Required action | Locate each line of the material that contains "agent", then return it.

Extracted information |
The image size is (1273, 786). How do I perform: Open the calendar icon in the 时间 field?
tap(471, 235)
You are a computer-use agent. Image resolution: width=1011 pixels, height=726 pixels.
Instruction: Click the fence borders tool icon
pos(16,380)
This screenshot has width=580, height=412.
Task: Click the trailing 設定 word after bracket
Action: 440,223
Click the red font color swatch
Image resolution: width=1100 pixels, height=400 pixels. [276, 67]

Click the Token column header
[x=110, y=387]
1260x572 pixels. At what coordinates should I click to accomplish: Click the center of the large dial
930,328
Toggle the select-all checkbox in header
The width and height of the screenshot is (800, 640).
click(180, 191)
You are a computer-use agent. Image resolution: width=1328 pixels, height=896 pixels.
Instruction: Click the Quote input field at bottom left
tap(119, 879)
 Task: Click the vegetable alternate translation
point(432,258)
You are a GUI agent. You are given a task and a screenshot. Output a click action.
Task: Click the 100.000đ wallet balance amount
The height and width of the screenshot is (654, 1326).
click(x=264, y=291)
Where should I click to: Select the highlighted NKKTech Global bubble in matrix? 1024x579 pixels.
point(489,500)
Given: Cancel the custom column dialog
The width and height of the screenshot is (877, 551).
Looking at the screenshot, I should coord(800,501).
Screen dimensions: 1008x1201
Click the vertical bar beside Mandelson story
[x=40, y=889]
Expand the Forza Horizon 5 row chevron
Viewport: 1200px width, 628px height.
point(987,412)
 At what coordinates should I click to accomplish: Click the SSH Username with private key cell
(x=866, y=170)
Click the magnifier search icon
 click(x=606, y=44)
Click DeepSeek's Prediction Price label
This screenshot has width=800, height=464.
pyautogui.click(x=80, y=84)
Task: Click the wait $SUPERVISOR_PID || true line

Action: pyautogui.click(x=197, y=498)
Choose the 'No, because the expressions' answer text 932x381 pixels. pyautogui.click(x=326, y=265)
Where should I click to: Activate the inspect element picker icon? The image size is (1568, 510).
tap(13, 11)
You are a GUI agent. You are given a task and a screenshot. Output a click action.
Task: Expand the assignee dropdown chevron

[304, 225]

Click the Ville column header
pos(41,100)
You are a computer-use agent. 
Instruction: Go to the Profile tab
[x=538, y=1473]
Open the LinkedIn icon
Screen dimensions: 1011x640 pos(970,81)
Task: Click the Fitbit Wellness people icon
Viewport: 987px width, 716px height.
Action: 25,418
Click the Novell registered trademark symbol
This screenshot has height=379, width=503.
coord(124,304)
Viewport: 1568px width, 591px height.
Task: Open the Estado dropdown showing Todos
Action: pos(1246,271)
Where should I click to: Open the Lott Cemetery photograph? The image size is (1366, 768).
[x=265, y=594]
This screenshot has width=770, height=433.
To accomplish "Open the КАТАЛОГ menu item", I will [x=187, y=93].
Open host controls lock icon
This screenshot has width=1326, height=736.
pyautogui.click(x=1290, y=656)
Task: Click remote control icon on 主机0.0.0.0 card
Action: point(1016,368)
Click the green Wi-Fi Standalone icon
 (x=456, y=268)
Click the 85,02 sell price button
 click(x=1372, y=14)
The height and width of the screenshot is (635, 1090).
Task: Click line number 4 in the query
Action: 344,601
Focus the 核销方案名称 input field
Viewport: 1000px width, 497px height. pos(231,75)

Written solution |
You are a computer-use agent. Image resolution: width=1011 pixels, height=726 pixels.
You are a computer-use agent. Image resolution: width=1328 pixels, height=896 pixels.
You are a GUI agent. You are given a task and a screenshot. Output a click action.
You are a GUI agent. You are given a task and a screenshot. Output a click action.
You are a computer-use agent. 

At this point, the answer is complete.